In previous studies using similar PCR-based molecular methods, the prevalence of Wolbachia in both Old and New world sand fly species has been investigated. Ono et al.¹³ has reported that 27% of sand flies (Lutzomyia spp. and Phlebotomus spp.) were infected with Wolbachia. Benlarbi and Ready¹⁴ determined that in Phlebotomus perniciosus, 60.3% were positive for the B group wPrn strain of Wolbachia and in P. papatasi, 81.7% were positive for the A group wPap strain of Wolbachia. The A-group strain of Wolbachia (wPap) was also found in P. papatasi by PCR amplification by Parvizi et al.¹⁵. Matsumoto et al.¹⁶ found Wolbachia sp. in pooled sand fly samples (P. perniciosus, P. mascittii, P. ariasi, Phlebotomus sp., Sergentomyia minuta) in Marseille, France. The presence of Wolbachia was detected in three of 20 sand fly species, including Lutzomyia trapidoi, in which it frequently co-occurred with Leishmania parasites¹⁷. Parvizi et al.^18,19 determined presence of Wolbachia pipientis in P. perfiliewi transcaucasicus, P. mongolensis and P. caucasicus. Bordbar et al.²⁰ found that 65.5% of Iranian sand flies were positive for Wolbachia based on wsp gene amplifications. Vivero et al.²¹ detected Wolbachia in Lutzomyia species in Colombian Caribbean coast. Da Rocha et al.²² were found that Wolbachia pipientis was positive 2.5% in Lutzomyia species. Li et al.²³ determined Wolbachia (8.6%) and Spiroplasma (2.3%) in Phlebotomus chinensis in Henan and Sichuan collections from China, respectively.

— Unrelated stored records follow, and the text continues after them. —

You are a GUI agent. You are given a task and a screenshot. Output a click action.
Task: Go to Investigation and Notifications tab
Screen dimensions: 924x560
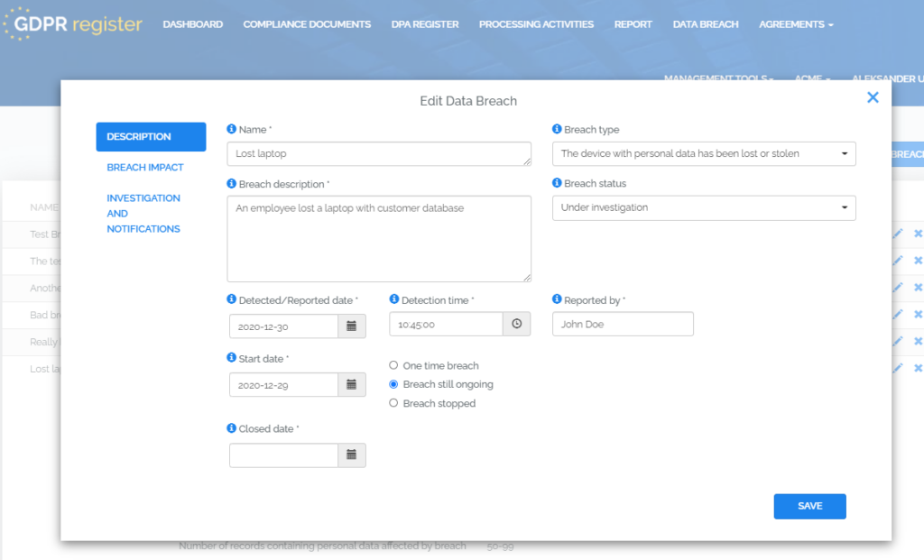pos(143,214)
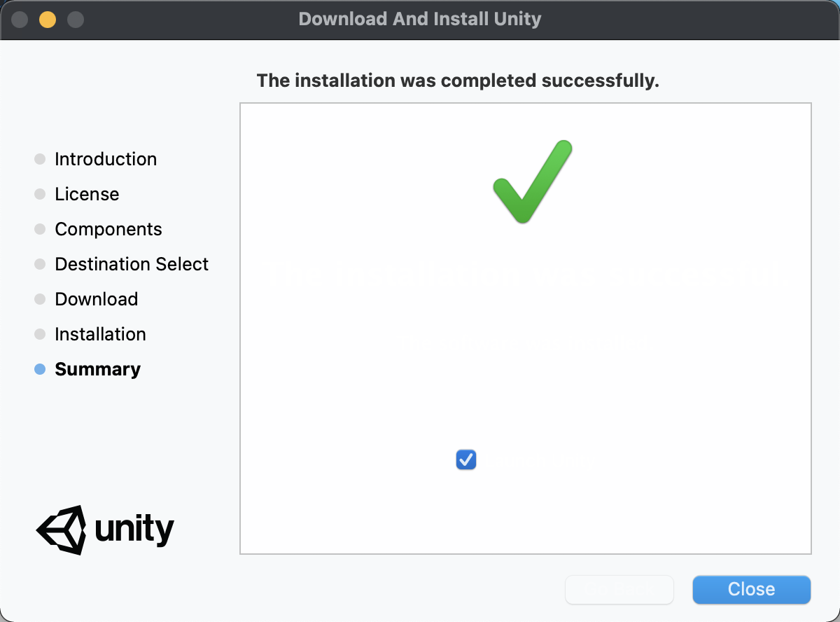Select the Installation step label

point(100,334)
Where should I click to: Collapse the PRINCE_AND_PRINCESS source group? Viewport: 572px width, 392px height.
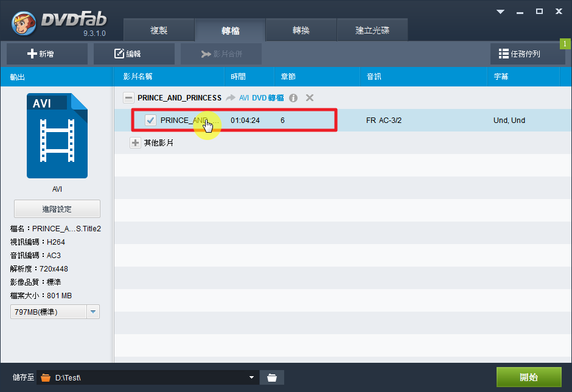click(x=128, y=98)
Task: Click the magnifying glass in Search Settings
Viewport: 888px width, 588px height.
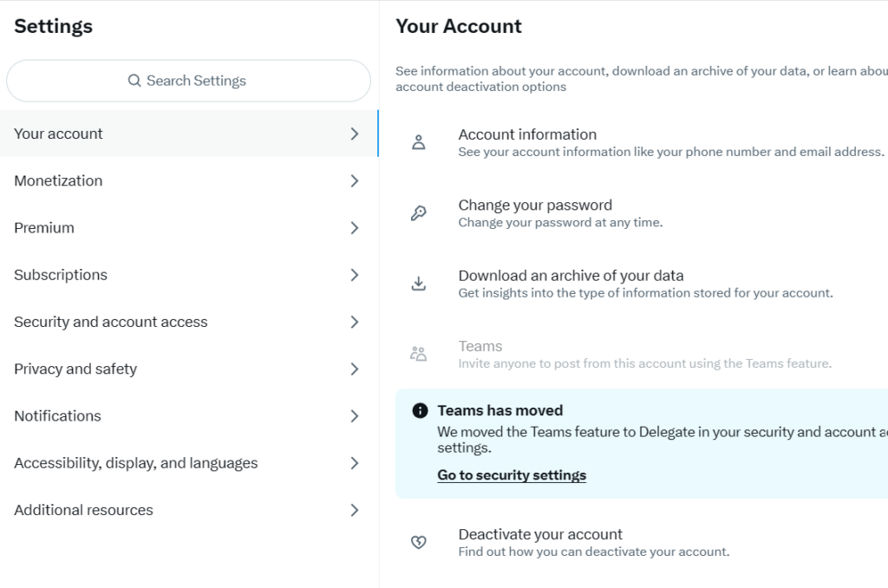Action: click(x=134, y=81)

In the present study, the prevalence of Wolbachia spp. was found to be 70% in sand flies analyzed from Antalya province of Turkey along the Mediterranean. The rate of infection prevalence found in this study is similar to the results reported in Iranian sand flies by Benlarbi and Ready¹⁴ and Bordbar et al.²⁰. Observed differences in prevalence of Wolbachia spp. may be associated with variation in the geographical locations and the species of sand flies sampled¹³.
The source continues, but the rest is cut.